For years the talk has been that virtual reality technology was poised to take over and redefine consumer buying behavior. However, even after Facebook invested $2 billion to buy VR tech company, Oculus, not much has come of the partnership. However, with the recent coronavirus pandemic and more than 90% of the world being forced to stay home, VR technology has seen a massive resurgence. 

As companies, of all sizes and across all sectors, have scrambled to make the digital pivot, virtual reality couldn’t have a better entry point into the consumer buying process. The convenience and truly immersive experience VR apps and headsets can provide could finally be on pace to change how brands interact with consumers. Here are a few industries that could benefit from this impending VR wave. 

Tourism. Probably the hardest hit industry during this global pandemic, many of the world’s most popular destinations have become ghost towns.

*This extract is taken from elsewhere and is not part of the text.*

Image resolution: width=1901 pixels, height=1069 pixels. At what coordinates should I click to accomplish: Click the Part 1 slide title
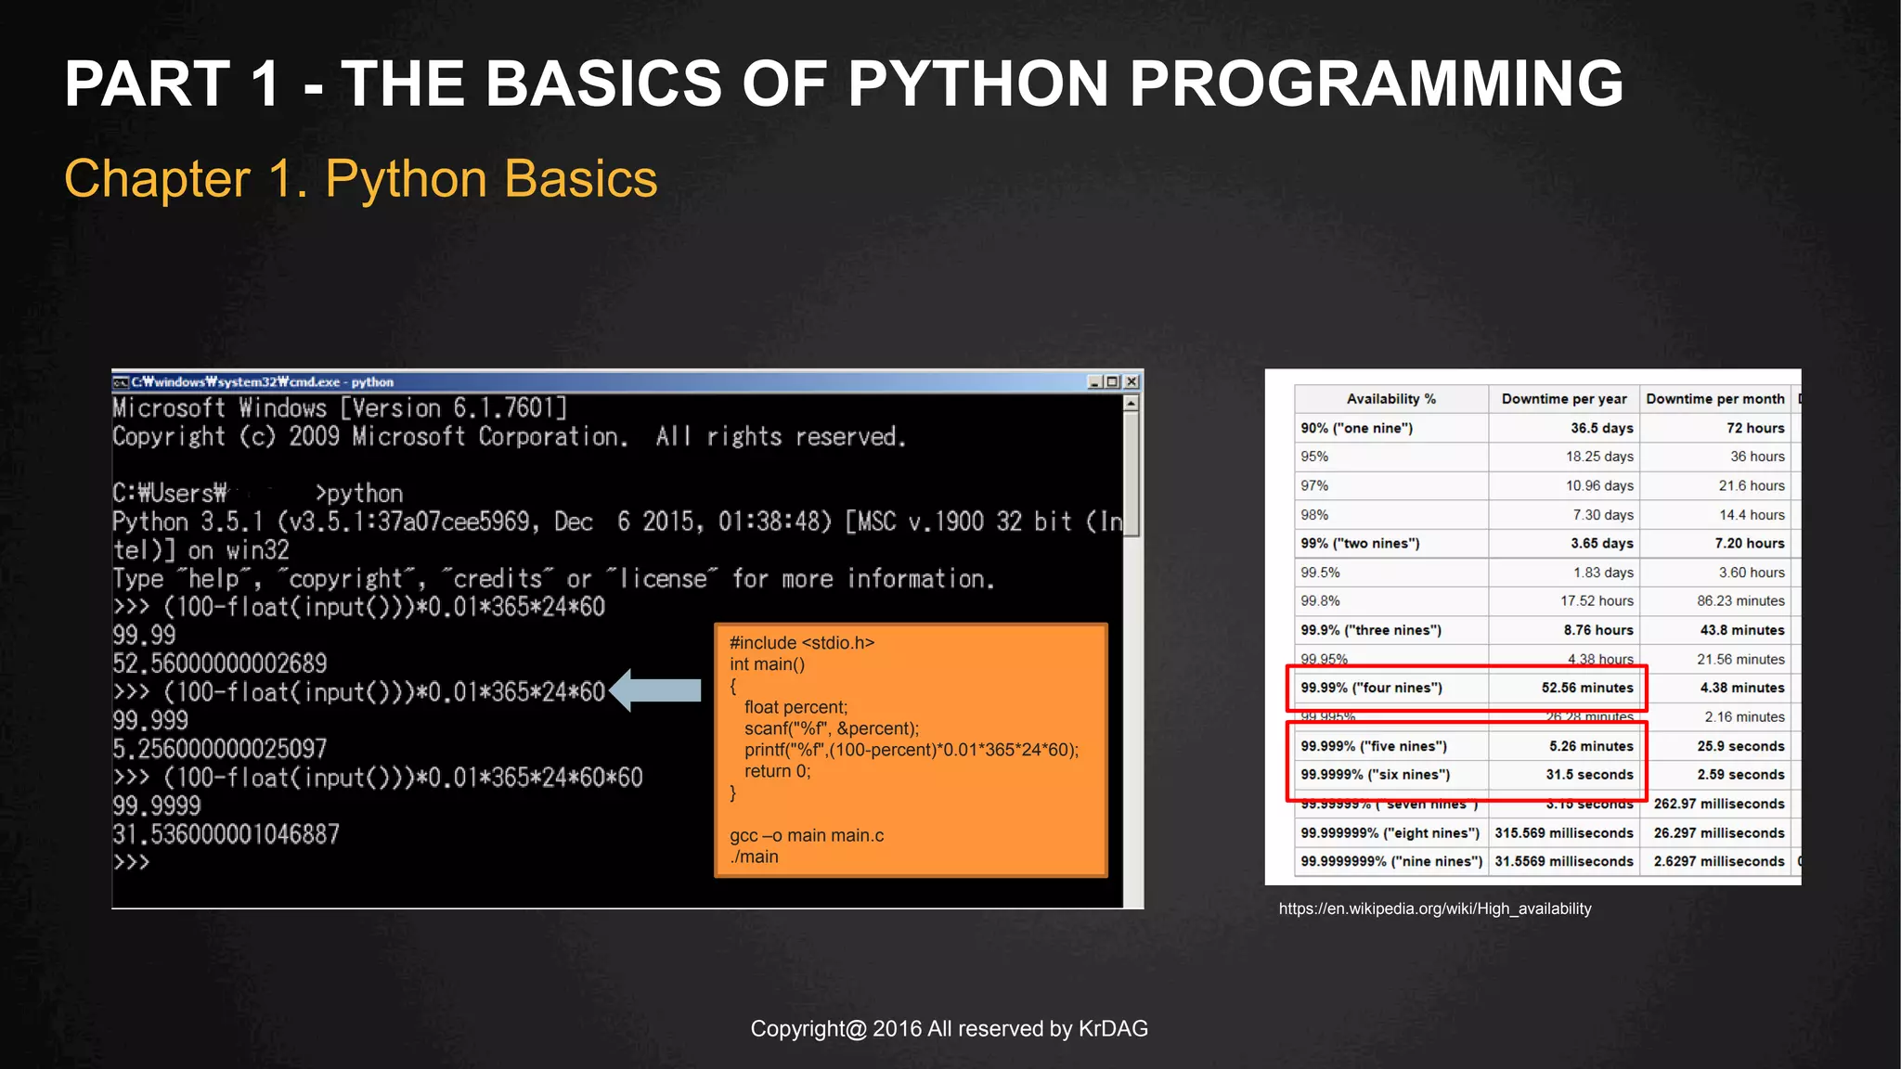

But with the use of VR, travelers can still experience the sights and sounds of nearly anywhere in the world, within minutes, all from their couch. With a host of newly-released apps such as Everest VR, you can climb Mount Everest or swim with whales using the VR app called TheBlu. As the tourism industry continues to be impacted, you may see large resorts and destination hot spots, like Disney World create their own VR apps to reach audiences in new ways. 

Retail. With brick and mortar stores shut down or operating at very low capacity, the retail industry has also taken a significant hit. And with 71% of consumers spending more in-store than online, retailers are losing out on these larger purchases. However, by leveraging VR technology such as ManneKing, retailers could engage with their consumers in a virtual store and allow them to try on outfits. In this way, retailers can easily recreate the in-store experience and enable consumers to experience their products up close and personal. 

Real Estate. In the same way that tourism can benefit from providing VR experiences for tourists, so too is true for the real estate market. The idea of going to multiple properties with prospective buyers will have to adapt in the post-COVID environment. With new emerging VR mobile apps such as 360 VR Real Estate by Case 3D, prospective buyers can tour a home in 360 degrees and explore both its interior, exterior and even many of its neighborhood features without ever stepping foot on the property. 

These are just a few examples of how VR technology is on pace to change how consumers buy. The larger implication is in the “on-demand” aspect of what this type of technology can promise to consumers. The days of waiting to experience a new product or service may be replaced with consumers being able to immediately immerse themselves before even making the decision to buy. In what ways this could specifically change how brands market to consumers is yet to be determined. But, it is likely that the focus on VR technology is not going anywhere anytime soon.